PEEK

Hard-liners Peddle Zombie Lies About Immigrants and Crime

A new report flies in the face of 100 years of data showing immigrants are less likely to commit serious crimes than the native-born.

A new report from the Center for Immigration Studies (CIS), Immigration and Crime: Assessing a Conflicted Issue, attempts to overturn a century’s worth of research which has demonstrated repeatedly that immigrants are lesslikely than the native-born to commit violent crimes or end up behind bars. The CIS report focuses much of its attention on questioning the accuracy of the 2000 Census data used in two particular studies, one from the Immigration Policy Center (IPC) and another from the Public Policy Institute of California (PPIC)—both of which dispel the myth of immigrant criminality. However, CIS ignores not only the many other sources of data in these two studies, but also the myriad studies from other researchers which have reached the same conclusion.

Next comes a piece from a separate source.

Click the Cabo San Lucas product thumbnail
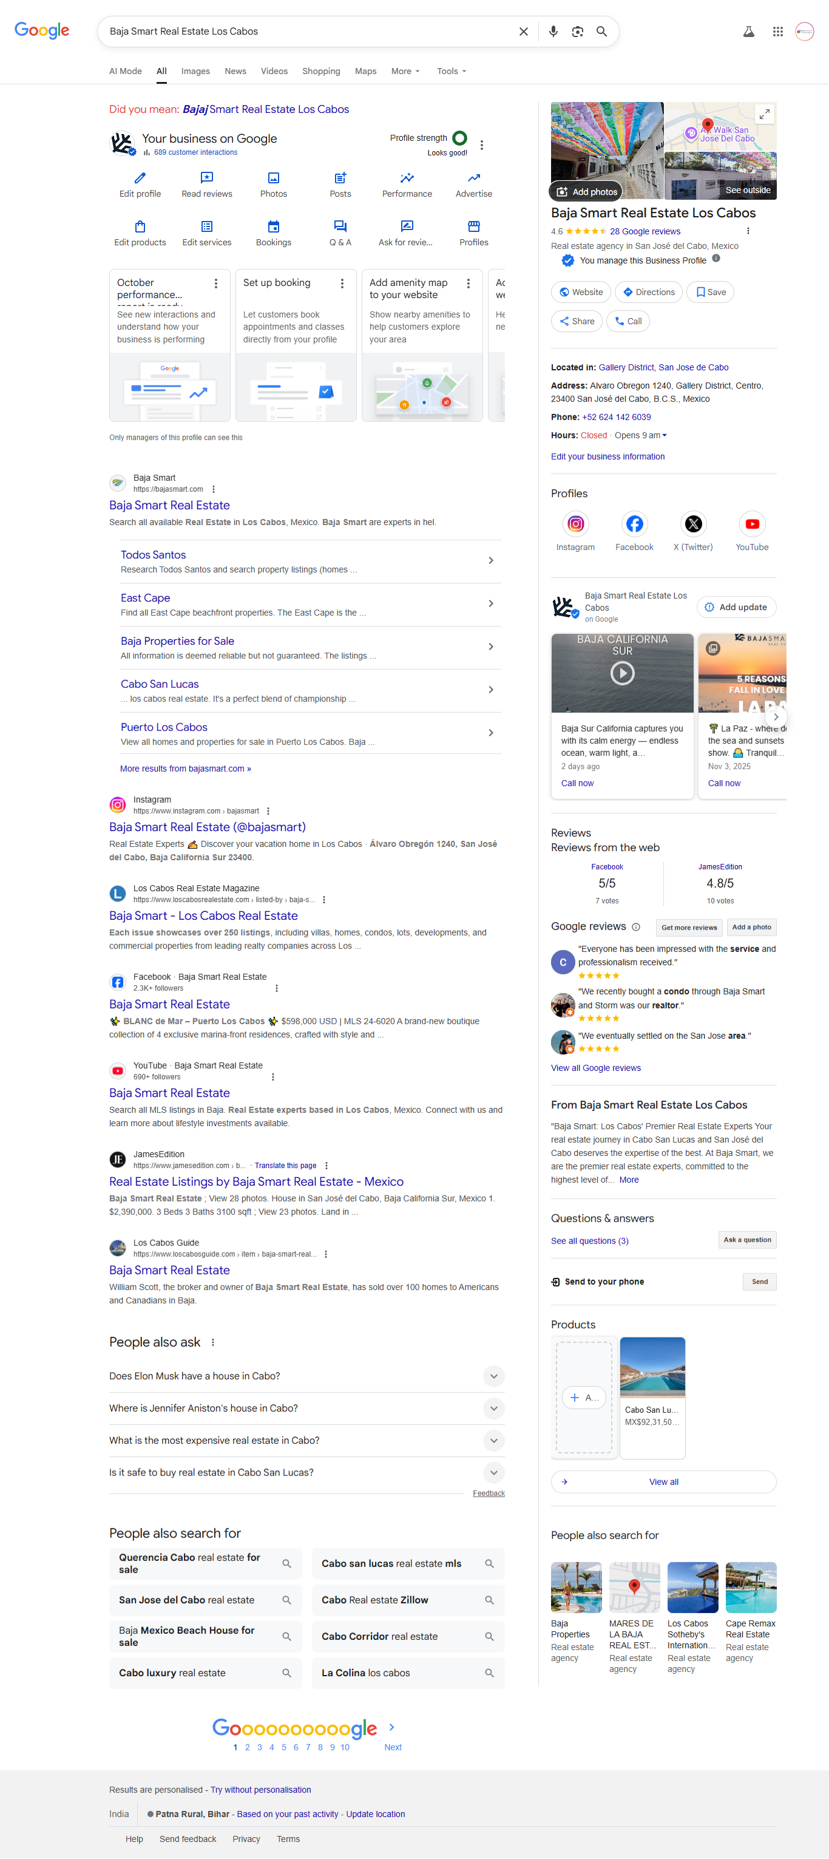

The real agenda behind the CIS report seems to be the promotion of the 287(g) and Secure Communities programs, in which local law-enforcement agencies and U.S. Immigration and Customs Enforcement (ICE) collaborate for the ostensible purpose of identifying and capturing “criminal aliens.” However, both programs actually end up snaring many individuals who are neither criminals nor immigrants. CIS relies heavily on data generated by these programs, even though this data is of dubious quality and is not representative of the United States as a whole. For instance, the Government Accountability Office (GAO) testified in March 2009 that the 287(g) program is poorly managed and yields inconsistent data. Secure Communities is an even smaller program with a similarly questionable data and reporting system.

Putting aside the technical and highly debatable claims CIS makes about the accuracy of 2000 Census data, the fact remains that the evidence demonstrating relatively low rates of criminality and incarceration among immigrants comes from far more sources than just the decennial census. It also comes from the National Crime Victimization Survey (NCVS), the Immigration and Intergenerational Mobility in Metropolitan Los Angeles (IIMMLA) survey, the Children of Immigrants Longitudinal Study (CILS), the National Longitudinal Study of Adolescent Health (Add Health), and in-depth community-based studies in cities such as El Paso, Chicago, San Diego, and Miami.